***** Page text
From just looking at your stylesheet, I noticed a couple of
things, but I don't know whether changes will make it faster.
I noticed a few stylistic things too. I hate the verbosity of
<xsl:element name="section">
<xsl:attribute name="ref" select="$extract-section"/>
<xsl:attribute name="name"
select="normalize-space($section-name)"/>
when you could write
<section ref="{$extract-section}"
name="{normalize-space($section-name)}"
But that's not a performance issue, and nor are most of the points Abel
made; and I have to say I couldn't see anything at all here that should
cause performance problems.
Abel might be right about the regular expression - innocent-looking regexes
can sometimes catch you out - but this one looks as if it will give a
no-match on most input lines very quickly with no backtracking needed.
So, let's have some data:
* what processor/version are you using?
* how are you running it?
* what's the size of the input data?
* how long is it actually taking?
Michael Kay
http://www.saxonica.com/
You didn't specify what processor you use. If you use
AltovaXML, it can at times be extremely slow (exponential
performance) and it is worthwhile to try your code with a
more optimized processor like Saxon.
From the code I notice that you use XSLT 2.0, which can
usually be more easily optimized than XSLT 1.0, both in code
(tail recursion and using "as" attributes to specify result
types) and in the processor, because the language allows for
easier optimizations of common tasks (like regular
expressions instead of recursive templates).
But you still seem to use a lot of XSLT 1.0 techniques where
I would prefer the 2.0 version. Consider putting your
xsl:call-template (named
templates) in an xsl:function (even recursively). Consider using
if(value) then .... else ... instead of xsl:if or xsl:choose.
Consider using matching templates instead of xsl:when etc,
which may perform faster.
But your main points of performance penalties lie in the fact
of passing on the following-sibling axis and walking it one
by one. You can do this same trick with matching templates
alone, and you are probably better off using keys to optimize
performance, or to introduce a for-each or a for-each-group.
Anything is better than the recursive named template.
**********
§ **Short exercise 1**
Set down the passage of the XSLT performance thread word for word, starting with "But that's not" and going on through "no backtracking needed.".
§ **Short exercise 2**
List every item in the bulleted list of data that Michael Kay asks for in the XSLT performance thread.
The listing after the XSLT performance thread is not needed for any of this work.
***** Supplied data
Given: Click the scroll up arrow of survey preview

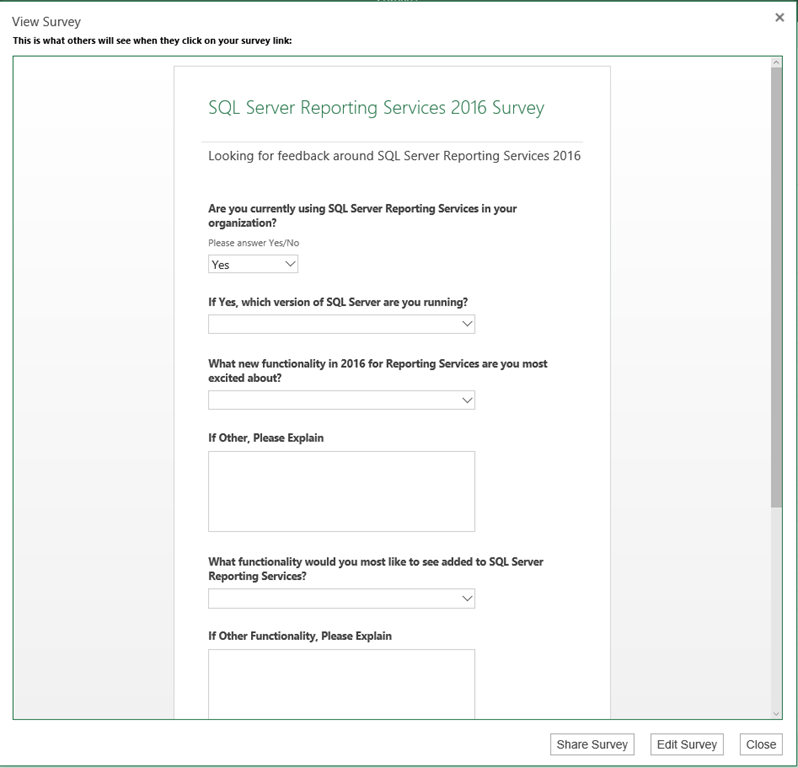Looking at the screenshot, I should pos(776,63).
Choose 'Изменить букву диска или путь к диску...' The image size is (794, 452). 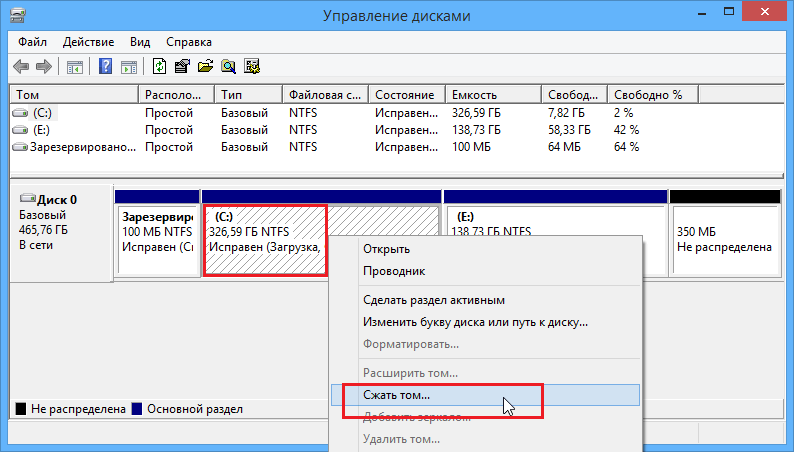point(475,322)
**********
***** Supplied data
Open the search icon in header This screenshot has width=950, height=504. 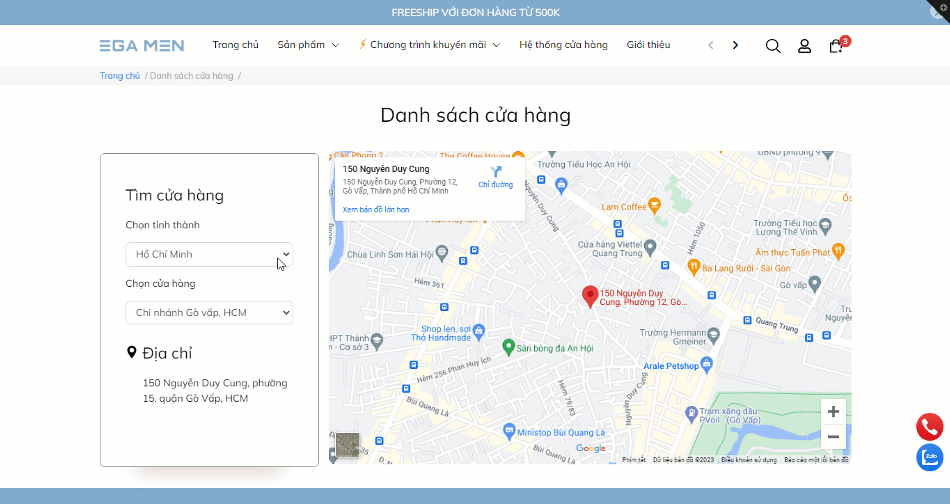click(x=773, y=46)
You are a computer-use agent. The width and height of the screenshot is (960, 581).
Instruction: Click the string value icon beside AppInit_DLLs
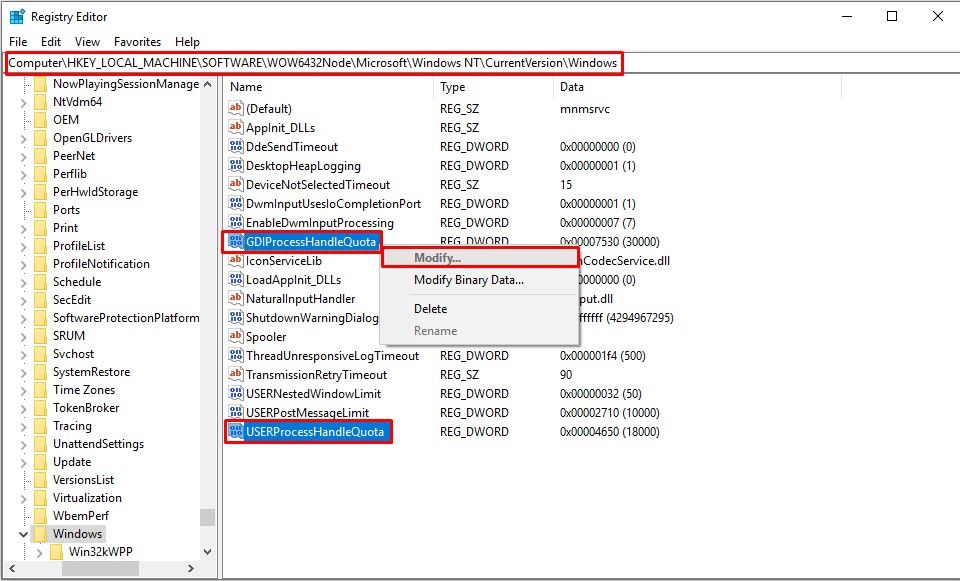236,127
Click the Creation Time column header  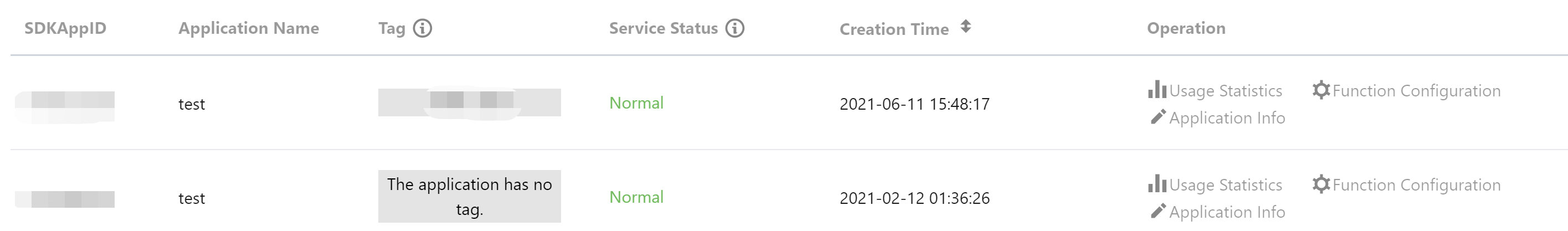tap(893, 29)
**********
§ **Exercise output 1**
But that's not a performance issue, and nor are most of the points Abel
made; and I have to say I couldn't see anything at all here that should
cause performance problems.
Abel might be right about the regular expression - innocent-looking regexes
can sometimes catch you out - but this one looks as if it will give a
no-match on most input lines very quickly with no backtracking needed.

§ **Exercise output 2**
- what processor/version are you using?
- how are you running it?
- what's the size of the input data?
- how long is it actually taking?